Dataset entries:
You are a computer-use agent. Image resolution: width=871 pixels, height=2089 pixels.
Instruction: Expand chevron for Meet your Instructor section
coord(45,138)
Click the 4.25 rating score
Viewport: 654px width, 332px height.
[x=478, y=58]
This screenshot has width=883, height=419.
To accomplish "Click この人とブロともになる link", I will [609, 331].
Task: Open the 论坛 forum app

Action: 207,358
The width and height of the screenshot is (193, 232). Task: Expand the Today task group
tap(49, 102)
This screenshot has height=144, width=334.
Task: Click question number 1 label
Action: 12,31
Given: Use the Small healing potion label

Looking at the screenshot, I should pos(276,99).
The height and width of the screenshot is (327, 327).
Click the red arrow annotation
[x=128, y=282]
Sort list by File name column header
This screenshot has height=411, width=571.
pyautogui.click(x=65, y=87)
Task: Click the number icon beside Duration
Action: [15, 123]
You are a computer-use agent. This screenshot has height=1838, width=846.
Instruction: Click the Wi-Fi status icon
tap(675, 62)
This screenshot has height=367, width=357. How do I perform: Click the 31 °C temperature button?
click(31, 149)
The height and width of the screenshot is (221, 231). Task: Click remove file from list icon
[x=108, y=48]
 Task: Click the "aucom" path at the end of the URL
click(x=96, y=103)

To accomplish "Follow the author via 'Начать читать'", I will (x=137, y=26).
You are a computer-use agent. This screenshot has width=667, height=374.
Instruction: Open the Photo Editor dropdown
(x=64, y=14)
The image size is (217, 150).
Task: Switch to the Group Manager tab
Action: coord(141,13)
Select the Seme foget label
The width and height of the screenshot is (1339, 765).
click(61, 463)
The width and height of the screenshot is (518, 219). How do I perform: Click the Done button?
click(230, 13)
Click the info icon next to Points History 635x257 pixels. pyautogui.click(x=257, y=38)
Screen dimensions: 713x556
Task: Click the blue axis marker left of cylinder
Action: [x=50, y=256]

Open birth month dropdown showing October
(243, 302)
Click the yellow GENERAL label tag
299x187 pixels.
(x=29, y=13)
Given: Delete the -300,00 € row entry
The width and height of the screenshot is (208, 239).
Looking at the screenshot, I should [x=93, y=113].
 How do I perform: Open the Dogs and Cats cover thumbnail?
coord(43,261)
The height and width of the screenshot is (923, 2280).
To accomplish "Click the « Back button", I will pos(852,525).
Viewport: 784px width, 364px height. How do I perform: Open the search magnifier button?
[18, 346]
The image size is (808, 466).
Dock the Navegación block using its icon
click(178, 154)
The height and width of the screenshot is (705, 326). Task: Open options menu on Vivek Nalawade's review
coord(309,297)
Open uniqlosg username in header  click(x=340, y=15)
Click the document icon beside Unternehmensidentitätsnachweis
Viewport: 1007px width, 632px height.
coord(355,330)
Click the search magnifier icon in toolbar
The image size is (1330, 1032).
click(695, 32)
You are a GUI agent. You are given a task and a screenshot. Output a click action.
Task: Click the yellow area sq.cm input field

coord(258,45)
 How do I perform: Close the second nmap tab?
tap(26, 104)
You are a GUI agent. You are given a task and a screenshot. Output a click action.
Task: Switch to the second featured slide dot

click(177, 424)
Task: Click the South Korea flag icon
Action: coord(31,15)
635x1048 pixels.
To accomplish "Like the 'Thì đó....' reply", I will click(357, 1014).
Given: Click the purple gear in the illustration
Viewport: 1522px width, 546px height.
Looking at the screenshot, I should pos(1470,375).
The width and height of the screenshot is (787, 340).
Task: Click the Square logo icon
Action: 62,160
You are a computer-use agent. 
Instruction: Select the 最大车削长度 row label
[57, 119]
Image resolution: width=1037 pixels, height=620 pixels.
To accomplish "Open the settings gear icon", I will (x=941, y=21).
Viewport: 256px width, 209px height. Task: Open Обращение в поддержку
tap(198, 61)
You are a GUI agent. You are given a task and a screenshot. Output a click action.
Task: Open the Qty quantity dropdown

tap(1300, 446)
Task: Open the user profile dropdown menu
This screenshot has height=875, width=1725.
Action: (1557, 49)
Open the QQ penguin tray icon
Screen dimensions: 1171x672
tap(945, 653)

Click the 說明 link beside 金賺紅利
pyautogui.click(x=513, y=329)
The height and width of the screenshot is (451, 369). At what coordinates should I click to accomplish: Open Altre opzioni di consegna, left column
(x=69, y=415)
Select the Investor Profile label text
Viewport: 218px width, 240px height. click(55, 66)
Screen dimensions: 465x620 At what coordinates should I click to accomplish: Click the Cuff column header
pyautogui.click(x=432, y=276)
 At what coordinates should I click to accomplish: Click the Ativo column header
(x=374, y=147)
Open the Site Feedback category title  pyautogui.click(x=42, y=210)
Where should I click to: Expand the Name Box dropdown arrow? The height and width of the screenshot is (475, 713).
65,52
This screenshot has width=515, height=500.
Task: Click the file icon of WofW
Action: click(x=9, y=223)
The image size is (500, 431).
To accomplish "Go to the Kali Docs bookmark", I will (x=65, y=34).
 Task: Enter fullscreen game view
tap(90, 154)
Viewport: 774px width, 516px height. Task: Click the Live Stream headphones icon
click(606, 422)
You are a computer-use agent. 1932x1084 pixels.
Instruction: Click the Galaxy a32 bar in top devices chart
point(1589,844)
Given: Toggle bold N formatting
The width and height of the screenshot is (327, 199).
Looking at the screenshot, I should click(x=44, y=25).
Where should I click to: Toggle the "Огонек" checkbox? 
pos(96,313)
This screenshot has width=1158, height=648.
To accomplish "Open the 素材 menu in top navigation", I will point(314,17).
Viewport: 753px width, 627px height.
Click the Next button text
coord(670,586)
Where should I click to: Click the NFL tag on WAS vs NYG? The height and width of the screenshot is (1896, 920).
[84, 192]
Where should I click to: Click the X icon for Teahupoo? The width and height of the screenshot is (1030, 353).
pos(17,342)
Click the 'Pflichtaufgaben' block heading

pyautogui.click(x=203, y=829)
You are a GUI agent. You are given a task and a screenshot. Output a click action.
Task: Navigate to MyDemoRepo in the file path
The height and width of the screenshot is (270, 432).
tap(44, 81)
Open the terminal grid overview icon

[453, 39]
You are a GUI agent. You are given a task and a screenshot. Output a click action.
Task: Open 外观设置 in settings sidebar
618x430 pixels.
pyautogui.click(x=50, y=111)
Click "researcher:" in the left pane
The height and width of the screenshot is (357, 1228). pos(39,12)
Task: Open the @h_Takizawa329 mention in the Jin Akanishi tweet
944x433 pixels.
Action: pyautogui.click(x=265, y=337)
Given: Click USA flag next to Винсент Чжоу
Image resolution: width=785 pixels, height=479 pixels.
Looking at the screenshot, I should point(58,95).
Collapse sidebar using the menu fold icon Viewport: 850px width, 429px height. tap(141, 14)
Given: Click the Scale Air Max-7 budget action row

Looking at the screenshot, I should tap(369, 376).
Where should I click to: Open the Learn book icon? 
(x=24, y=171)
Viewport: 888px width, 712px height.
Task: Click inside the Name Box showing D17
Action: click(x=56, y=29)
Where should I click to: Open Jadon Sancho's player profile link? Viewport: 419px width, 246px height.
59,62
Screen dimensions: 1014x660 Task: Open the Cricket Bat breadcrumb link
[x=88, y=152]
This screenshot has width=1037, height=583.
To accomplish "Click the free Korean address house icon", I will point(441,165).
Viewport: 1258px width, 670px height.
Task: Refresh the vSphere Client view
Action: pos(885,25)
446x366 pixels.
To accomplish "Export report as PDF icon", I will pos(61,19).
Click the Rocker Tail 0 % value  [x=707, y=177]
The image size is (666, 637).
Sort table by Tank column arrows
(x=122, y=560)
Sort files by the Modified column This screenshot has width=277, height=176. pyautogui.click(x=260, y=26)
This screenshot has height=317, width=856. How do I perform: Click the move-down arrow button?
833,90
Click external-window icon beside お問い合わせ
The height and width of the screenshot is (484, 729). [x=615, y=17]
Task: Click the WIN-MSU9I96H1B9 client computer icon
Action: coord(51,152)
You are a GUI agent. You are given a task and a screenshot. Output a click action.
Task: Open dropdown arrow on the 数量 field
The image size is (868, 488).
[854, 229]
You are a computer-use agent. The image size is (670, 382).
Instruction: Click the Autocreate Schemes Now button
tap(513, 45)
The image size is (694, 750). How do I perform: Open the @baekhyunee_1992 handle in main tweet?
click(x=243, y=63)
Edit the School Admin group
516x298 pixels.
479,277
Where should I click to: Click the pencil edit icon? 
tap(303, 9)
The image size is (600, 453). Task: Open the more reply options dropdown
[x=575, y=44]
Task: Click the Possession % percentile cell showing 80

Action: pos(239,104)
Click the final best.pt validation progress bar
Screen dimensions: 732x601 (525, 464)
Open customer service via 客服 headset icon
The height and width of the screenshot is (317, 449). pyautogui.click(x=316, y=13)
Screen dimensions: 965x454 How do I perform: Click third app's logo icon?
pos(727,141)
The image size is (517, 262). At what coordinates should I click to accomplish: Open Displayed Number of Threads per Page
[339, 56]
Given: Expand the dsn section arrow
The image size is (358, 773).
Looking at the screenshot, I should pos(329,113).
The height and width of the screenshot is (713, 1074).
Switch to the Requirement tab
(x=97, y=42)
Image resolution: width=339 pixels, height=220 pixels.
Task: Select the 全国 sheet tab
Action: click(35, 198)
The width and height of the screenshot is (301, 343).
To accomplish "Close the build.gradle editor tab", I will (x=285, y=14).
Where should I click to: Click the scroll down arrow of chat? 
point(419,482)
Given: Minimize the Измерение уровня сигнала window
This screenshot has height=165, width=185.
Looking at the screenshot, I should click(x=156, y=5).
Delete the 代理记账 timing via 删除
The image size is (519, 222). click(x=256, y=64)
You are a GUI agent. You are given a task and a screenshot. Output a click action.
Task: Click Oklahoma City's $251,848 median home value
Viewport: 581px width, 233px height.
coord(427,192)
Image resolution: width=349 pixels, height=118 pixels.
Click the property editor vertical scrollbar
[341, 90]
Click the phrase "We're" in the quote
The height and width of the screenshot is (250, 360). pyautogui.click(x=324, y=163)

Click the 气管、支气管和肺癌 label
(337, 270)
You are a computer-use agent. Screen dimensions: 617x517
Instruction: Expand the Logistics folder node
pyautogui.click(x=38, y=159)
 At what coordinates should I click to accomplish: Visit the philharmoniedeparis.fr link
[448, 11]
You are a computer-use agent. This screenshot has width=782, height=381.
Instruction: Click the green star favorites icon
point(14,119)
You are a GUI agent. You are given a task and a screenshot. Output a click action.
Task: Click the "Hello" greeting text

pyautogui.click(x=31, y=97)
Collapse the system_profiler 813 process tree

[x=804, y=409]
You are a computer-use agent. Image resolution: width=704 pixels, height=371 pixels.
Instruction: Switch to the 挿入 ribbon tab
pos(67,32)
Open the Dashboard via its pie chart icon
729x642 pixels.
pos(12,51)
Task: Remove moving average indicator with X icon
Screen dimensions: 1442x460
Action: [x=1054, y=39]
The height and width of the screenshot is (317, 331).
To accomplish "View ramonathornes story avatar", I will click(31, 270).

Exercise:
Write out again only the lines from the one with "Screen dimensions: 1442x460" through the last line of the records above. Keep every word as it stands.

Solution for this exercise:
Screen dimensions: 1442x460
Action: [x=1054, y=39]
The height and width of the screenshot is (317, 331).
To accomplish "View ramonathornes story avatar", I will click(31, 270).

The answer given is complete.